Tyrus Raymond Cobb the real great of the game was San Mateo’s baseball guest yesterday. He was introduced to the fans by Mayor —- R Cotton. He autographed baseballs and programs and he appeared to bare routed an ancient jinx as he watched the Blues autograph the game for themselves with a 7-4 win over Santa Cruz. About the only thing the great Georgia Peach declined to do San Mateo was bat out a few. The invitation was extended by Skipper Fitzgerald of the Blues an old friend. Even while he shook his head with a smile which seemed habitual Cobb said he thought he better not risk it.
Slick bottomed shoes he reminded Fitz. And I’ve been a long time out he said. A fellow loses his timing. Maybe I’d get up there and disappoint the kids. Thanks for the invitation but I better let the young fellows do it from now on.

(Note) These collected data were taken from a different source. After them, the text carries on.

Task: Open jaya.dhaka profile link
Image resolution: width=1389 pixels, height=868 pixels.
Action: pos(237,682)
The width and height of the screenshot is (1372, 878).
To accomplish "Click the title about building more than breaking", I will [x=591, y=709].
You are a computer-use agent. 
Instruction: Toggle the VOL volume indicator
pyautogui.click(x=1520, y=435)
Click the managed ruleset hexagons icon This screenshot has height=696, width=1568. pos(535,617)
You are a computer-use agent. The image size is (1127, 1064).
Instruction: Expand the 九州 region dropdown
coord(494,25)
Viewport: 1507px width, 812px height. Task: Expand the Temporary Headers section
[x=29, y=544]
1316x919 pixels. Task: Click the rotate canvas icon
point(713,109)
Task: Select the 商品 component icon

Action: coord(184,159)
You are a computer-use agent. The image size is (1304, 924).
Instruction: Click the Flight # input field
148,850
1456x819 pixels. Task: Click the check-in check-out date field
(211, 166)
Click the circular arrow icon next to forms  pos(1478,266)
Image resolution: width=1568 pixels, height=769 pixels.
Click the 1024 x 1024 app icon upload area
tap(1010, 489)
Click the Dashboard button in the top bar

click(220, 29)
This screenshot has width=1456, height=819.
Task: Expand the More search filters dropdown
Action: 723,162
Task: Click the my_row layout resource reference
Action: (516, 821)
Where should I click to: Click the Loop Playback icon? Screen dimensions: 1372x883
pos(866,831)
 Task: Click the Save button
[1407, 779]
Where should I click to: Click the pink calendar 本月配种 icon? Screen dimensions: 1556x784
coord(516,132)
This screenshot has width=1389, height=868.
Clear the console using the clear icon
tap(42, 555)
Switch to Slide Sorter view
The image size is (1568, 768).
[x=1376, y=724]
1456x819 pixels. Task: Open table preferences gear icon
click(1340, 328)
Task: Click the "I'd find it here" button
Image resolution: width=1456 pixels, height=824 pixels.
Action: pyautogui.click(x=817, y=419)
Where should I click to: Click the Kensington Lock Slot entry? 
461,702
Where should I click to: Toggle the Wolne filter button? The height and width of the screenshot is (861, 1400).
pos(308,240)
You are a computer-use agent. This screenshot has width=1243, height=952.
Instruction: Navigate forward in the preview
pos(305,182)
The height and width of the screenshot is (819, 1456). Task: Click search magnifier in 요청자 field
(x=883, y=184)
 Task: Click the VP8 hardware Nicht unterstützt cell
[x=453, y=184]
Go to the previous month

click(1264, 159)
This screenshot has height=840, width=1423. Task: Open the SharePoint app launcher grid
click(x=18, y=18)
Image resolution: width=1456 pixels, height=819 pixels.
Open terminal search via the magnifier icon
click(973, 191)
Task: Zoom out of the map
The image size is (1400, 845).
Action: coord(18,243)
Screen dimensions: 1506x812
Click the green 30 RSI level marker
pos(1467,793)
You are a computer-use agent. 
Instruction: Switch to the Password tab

So the verdict came from the Great Cobb himself. He is a little rounded, as a man of physical powers usually is, on retirement, but only Father Time could bench him. He has still the wedge-shaped body of the born athlete. He has the wiry underpinning and his movements are quick and alert. His eye is clear and fast. As he watches “the young fellows” doing now what he use to do better than any living man, he misses nothing that takes place on the diamond.
That quick eye roved over San Mateo’s famous little baseball park yesterday as he stepped from an official car at home plate Cobb saw it all in a flash an then his gaze fixed on one among the score of players warming up for the game.
It was on Gene Camozzi that the quick gaze of the Georgia Peach became fixed.
“Who’s that fellow?” he asked. “A local pitcher,” said somebody. “ Ye-ah, well, he’s played some ball besides around here,” pronounced Cobb. “That fellow knows how. See the weight come in behind the ball. That’s nice to see–when a man knows how, like that.”